From designing invitations to sketching the runways, get familiar with these accounts
In the age of the internet, a photograph can be circulated globally in a matter of seconds. With live streaming apps, Snapchat stories and Instagram posts, there are endless ways that fashion moments are shared – and it’s all about unrelenting speed and instant access. In all this, it’s no wonder some are turning to mediums that speak to a slower way of doing things – illustration is one of those rare forms which looks to create an image with longevity, that relies upon delayed gratification. Last month, Instagram invited an influential crowd of illustrators together to celebrate London Fashion Week – here are five of our favourites to hit follow on.

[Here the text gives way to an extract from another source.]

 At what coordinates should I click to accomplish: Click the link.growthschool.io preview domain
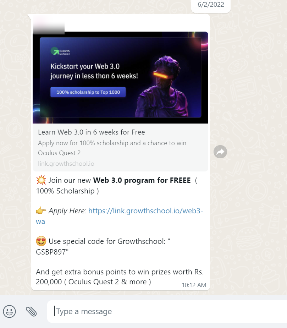(66, 164)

UNSKILLED WORKER (@unskilledworker)
Unskilledworker’s atmospheric art is perhaps currently some of the most celebrated on Instagram. They worked with SHOWstudio to create original artworks to coincide with Alexander McQueen’s Savage Beauty exhibition last year at the V&A, have illustrated a Business of Fashion cover, and along with Glen Luchford and Rachel Feinstein, was invited by Gucci’s Alessandro Michele to create a response to his work, to be exhibited at Minsheng Art Museum in Shanghai last year.

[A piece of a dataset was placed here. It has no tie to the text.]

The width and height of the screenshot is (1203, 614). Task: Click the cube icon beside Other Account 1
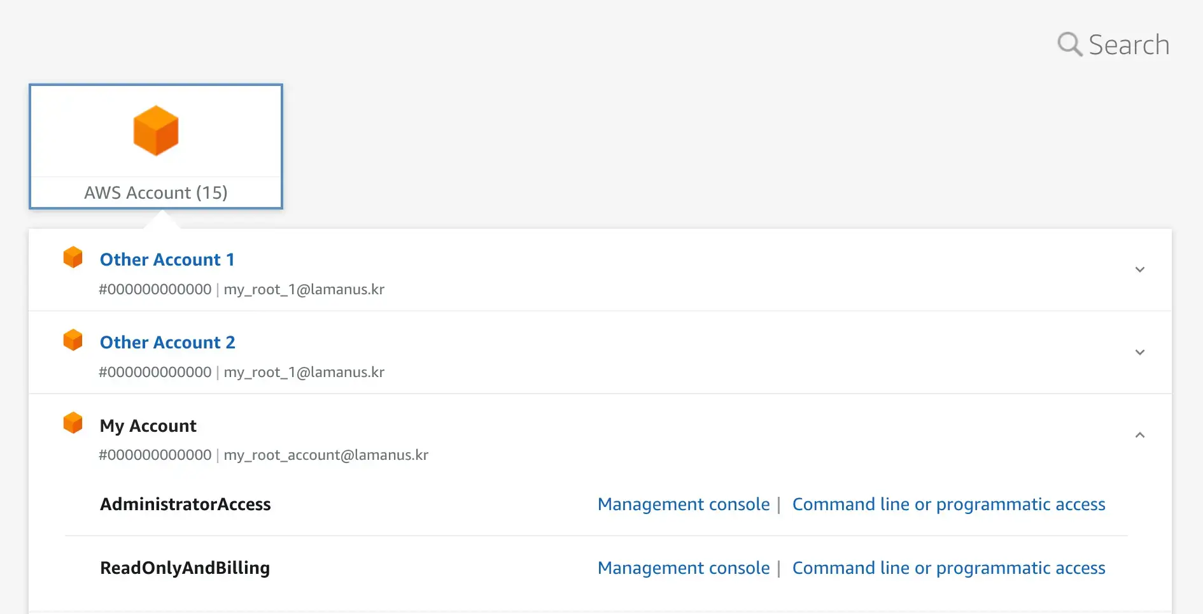click(73, 257)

“I started painting and I had so much that I wanted to express, I didn't feel I had the skills to convey. Unskilledworker felt like the perfect name to represent me as a self-taught artist, also I liked the genderless anonymity of it,” they told us. “My paintings are an emotional response to an image, if the feeling isn’t there, the painting won't happen. Really, it’s more about the person, how they live and feel in the clothes, they all have a story that comes more alive to me as I paint them.”
RICHARD KILROY (@richardkilroy)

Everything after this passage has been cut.